Only the lines with the string "agent" are needed; return each of them from the entries below.

[Records drawn from a dataset]

★ ★ ★

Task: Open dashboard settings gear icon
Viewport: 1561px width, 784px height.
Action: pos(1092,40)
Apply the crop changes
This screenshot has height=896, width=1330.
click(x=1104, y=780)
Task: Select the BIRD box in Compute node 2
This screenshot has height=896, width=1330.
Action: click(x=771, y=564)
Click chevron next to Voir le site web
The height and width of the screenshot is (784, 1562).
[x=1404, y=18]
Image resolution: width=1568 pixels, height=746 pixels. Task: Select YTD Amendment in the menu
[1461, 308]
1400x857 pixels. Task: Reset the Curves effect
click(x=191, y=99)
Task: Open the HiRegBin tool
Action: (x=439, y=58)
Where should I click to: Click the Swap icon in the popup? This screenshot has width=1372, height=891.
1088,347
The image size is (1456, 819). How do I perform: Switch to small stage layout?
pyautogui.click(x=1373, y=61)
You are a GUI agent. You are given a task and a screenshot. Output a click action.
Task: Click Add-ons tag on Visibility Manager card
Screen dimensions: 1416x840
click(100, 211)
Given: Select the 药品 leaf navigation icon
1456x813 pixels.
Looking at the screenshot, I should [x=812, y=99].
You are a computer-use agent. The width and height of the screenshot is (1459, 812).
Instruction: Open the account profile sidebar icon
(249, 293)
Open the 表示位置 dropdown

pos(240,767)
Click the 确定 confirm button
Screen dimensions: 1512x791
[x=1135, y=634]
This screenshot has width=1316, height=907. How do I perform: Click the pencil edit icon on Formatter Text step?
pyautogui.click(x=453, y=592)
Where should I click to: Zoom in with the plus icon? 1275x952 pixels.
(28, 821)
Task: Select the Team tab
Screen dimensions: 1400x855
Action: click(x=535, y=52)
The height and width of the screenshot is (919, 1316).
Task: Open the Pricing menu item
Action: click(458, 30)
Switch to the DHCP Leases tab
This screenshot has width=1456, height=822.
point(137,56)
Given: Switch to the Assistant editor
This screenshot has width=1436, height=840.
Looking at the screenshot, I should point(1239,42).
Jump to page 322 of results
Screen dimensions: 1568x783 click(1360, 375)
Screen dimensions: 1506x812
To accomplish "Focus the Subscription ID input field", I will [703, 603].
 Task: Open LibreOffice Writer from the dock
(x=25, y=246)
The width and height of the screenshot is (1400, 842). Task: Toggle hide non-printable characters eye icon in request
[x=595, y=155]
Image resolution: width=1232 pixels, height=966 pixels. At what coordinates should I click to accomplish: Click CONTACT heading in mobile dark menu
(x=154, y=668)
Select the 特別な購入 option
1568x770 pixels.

★ ★ ★

OUTPUT OF THE EXERCISE
You are a GUI agent. You are given a task and a screenshot. Output a click action.
You are a computer-use agent. The width and height of the screenshot is (1459, 812).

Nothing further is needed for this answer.